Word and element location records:
** Begin **

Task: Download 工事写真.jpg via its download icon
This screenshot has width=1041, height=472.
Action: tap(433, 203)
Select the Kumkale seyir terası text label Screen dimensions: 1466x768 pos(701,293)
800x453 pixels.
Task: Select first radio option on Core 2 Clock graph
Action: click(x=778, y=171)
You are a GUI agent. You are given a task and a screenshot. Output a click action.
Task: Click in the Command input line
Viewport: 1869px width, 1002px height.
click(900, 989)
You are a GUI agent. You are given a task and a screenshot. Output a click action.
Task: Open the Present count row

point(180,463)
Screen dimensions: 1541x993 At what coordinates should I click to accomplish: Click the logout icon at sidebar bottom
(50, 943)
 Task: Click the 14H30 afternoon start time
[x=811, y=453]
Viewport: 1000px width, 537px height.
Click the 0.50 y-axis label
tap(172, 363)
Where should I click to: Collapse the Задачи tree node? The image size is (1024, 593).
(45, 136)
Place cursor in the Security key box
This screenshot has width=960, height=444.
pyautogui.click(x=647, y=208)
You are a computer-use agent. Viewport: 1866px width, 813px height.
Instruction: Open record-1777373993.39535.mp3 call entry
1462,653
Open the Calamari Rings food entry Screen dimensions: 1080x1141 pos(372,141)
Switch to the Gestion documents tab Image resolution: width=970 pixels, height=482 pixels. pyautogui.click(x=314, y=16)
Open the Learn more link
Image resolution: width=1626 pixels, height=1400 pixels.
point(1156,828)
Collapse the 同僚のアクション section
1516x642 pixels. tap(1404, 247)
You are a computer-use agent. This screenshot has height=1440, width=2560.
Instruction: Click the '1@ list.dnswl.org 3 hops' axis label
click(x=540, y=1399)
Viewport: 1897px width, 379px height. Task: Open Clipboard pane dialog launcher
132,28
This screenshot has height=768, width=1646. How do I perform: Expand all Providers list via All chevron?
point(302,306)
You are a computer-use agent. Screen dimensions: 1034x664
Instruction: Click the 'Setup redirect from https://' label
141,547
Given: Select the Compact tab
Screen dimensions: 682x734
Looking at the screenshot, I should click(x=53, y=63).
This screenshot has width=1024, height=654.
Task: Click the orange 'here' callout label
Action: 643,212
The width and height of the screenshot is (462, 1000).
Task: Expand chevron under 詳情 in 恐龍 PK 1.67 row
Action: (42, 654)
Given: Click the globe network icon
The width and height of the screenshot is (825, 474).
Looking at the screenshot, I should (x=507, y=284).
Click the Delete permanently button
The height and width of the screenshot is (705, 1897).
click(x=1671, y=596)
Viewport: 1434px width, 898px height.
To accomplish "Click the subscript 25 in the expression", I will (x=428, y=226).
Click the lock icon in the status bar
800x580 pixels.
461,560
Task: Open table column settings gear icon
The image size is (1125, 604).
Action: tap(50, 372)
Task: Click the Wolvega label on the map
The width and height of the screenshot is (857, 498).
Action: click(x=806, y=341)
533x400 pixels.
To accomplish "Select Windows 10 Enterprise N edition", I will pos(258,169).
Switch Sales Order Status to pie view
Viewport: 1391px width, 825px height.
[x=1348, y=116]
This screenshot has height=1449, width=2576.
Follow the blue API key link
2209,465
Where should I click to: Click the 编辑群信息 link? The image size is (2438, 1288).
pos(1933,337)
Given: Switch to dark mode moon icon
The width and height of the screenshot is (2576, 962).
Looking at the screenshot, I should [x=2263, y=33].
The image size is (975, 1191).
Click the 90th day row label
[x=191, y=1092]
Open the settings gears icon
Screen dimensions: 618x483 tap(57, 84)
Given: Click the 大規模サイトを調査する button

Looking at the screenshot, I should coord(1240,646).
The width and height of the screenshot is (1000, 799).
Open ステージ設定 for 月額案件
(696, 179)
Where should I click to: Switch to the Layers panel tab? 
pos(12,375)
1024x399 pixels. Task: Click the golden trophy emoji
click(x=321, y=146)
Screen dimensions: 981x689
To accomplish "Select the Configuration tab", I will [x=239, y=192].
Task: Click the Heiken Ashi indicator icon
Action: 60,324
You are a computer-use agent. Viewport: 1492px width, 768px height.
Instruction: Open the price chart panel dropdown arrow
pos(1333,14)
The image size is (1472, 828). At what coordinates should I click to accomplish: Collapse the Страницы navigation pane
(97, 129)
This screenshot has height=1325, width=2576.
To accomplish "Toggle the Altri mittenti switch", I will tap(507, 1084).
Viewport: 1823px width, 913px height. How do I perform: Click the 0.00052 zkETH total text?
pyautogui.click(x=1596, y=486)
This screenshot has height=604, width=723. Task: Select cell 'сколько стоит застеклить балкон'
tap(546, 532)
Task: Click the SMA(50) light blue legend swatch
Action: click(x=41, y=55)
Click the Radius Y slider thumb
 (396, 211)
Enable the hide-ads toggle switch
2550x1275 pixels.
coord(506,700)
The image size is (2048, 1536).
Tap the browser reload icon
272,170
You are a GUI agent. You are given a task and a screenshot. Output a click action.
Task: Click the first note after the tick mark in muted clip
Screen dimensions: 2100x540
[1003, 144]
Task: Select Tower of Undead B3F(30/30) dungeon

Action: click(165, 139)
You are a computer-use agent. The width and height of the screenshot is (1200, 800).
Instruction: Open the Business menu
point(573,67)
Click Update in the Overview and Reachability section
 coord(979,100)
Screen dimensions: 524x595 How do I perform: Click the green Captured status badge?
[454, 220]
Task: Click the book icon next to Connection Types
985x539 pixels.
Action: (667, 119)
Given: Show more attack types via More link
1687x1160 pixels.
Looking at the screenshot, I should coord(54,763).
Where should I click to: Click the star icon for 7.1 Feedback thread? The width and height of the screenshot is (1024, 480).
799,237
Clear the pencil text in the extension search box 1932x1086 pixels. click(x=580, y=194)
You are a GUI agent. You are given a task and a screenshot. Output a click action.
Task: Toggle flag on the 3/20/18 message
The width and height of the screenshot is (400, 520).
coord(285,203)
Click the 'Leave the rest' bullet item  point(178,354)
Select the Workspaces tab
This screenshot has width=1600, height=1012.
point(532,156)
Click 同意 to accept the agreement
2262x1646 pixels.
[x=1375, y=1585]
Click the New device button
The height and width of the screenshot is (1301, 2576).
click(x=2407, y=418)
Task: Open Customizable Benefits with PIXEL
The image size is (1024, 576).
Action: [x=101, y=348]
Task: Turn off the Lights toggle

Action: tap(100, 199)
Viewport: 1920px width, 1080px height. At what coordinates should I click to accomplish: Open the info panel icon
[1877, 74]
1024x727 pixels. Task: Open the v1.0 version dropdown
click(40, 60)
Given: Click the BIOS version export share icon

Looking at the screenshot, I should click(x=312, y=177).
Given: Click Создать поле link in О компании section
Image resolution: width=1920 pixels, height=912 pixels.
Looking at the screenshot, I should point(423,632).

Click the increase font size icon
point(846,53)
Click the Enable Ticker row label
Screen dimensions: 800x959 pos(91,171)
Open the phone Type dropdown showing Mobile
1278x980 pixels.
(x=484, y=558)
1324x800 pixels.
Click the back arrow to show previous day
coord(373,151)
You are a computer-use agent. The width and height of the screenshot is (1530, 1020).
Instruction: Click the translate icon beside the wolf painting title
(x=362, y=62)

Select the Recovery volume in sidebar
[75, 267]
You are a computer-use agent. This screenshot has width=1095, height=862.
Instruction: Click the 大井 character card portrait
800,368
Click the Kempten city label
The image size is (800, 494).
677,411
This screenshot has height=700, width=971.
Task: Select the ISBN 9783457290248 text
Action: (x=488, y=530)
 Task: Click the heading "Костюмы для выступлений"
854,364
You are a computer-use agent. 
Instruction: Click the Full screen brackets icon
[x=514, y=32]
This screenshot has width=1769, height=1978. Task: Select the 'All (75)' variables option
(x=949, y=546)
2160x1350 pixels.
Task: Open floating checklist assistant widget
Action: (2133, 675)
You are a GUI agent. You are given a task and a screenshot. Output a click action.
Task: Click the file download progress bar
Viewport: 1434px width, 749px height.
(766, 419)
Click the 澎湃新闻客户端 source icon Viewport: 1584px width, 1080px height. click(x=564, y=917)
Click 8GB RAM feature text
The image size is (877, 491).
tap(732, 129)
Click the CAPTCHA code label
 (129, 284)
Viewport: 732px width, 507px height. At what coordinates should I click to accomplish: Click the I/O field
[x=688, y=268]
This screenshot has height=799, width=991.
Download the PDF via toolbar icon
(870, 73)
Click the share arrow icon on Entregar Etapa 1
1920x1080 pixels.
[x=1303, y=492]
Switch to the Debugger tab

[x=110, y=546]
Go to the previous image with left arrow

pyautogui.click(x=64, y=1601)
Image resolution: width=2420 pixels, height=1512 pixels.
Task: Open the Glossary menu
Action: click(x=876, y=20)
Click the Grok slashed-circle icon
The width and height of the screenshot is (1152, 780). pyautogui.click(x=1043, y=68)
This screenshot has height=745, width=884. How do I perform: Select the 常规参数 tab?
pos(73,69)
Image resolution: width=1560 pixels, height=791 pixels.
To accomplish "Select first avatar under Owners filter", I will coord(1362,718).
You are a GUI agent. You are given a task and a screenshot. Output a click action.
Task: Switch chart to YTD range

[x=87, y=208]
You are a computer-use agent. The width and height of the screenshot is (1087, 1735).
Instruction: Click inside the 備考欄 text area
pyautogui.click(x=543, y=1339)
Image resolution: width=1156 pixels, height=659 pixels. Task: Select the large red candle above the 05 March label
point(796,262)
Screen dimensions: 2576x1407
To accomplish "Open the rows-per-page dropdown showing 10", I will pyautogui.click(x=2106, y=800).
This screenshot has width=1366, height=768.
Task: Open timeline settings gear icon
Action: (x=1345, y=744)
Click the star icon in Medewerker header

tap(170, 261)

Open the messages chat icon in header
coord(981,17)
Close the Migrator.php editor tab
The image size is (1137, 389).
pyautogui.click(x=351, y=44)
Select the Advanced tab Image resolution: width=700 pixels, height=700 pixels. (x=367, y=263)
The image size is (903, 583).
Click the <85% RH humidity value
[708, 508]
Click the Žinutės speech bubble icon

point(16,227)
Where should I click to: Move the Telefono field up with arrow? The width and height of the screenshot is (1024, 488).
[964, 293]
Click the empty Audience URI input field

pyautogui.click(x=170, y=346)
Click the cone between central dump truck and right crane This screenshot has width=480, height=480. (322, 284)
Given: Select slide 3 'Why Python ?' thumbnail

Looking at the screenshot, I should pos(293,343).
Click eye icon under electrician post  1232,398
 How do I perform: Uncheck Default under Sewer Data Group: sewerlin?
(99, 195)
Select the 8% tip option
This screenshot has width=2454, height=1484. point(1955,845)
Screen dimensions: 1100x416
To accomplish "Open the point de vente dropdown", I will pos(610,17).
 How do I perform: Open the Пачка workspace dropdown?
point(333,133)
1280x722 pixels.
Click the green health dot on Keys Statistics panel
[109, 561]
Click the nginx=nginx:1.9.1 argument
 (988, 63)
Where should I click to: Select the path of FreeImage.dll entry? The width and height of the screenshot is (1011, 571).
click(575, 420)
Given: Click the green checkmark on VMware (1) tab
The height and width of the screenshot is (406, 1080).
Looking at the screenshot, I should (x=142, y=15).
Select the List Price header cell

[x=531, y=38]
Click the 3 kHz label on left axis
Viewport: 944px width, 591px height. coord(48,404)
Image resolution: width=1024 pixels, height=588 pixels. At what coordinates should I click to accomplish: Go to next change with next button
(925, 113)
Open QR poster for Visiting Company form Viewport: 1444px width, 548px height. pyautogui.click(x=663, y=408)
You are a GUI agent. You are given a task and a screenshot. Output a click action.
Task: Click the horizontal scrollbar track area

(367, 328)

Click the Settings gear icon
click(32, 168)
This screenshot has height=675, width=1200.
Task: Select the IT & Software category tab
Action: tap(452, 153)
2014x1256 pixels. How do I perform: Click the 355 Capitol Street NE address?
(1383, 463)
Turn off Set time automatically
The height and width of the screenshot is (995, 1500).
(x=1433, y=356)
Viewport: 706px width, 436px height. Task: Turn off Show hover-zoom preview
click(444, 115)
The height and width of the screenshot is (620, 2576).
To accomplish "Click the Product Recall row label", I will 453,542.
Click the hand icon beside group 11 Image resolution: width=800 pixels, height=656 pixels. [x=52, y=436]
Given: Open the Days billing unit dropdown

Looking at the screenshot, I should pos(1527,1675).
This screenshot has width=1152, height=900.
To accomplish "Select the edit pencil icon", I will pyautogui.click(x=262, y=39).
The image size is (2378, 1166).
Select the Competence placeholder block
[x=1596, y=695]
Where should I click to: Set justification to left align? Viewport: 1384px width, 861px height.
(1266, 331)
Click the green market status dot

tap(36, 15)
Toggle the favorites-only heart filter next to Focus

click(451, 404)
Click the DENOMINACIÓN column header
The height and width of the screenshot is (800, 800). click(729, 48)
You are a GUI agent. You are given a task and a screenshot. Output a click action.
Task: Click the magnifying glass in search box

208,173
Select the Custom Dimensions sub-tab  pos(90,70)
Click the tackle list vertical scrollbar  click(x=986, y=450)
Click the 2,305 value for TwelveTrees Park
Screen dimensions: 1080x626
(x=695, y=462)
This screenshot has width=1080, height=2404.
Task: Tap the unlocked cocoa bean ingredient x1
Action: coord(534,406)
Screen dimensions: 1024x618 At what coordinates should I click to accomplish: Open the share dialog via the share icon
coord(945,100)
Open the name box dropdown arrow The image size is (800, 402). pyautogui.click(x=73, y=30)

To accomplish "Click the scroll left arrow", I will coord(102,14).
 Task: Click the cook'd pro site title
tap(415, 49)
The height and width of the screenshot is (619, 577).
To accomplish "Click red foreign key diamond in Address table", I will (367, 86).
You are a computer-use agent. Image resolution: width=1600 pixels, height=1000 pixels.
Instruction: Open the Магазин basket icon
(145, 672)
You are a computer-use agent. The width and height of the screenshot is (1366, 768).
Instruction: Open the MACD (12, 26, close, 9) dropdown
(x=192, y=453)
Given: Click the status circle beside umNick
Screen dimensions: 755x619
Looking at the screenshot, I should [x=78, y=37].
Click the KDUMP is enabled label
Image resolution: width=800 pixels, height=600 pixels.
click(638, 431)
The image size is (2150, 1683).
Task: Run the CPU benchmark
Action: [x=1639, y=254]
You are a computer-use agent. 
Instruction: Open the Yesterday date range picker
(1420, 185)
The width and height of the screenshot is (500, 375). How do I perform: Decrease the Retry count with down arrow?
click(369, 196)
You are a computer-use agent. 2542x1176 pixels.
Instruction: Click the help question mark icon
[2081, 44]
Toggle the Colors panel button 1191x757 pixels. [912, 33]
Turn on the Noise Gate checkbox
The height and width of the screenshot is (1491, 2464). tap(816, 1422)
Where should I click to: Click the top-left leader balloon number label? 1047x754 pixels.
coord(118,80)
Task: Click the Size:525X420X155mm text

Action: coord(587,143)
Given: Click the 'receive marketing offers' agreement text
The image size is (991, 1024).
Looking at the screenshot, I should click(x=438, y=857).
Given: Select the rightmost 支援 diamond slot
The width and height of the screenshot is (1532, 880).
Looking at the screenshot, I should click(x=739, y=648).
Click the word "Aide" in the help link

** End **

▶ TO DO
Please lay out the records from their first line through the line containing "point(180,463)" as a Markdown table with the columns Row and Text, leaving out blank lines.

▶ RESULT FOR THIS EXERCISE
| Row | Text |
|---|---|
| 1 | Task: Download 工事写真.jpg via its download icon |
| 2 | This screenshot has width=1041, height=472. |
| 3 | Action: tap(433, 203) |
| 4 | Select the Kumkale seyir terası text label Screen dimensions: 1466x768 pos(701,293) |
| 5 | 800x453 pixels. |
| 6 | Task: Select first radio option on Core 2 Clock graph |
| 7 | Action: click(x=778, y=171) |
| 8 | You are a GUI agent. You are given a task and a screenshot. Output a click action. |
| 9 | Task: Click in the Command input line |
| 10 | Viewport: 1869px width, 1002px height. |
| 11 | click(900, 989) |
| 12 | You are a GUI agent. You are given a task and a screenshot. Output a click action. |
| 13 | Task: Open the Present count row |
| 14 | point(180,463) |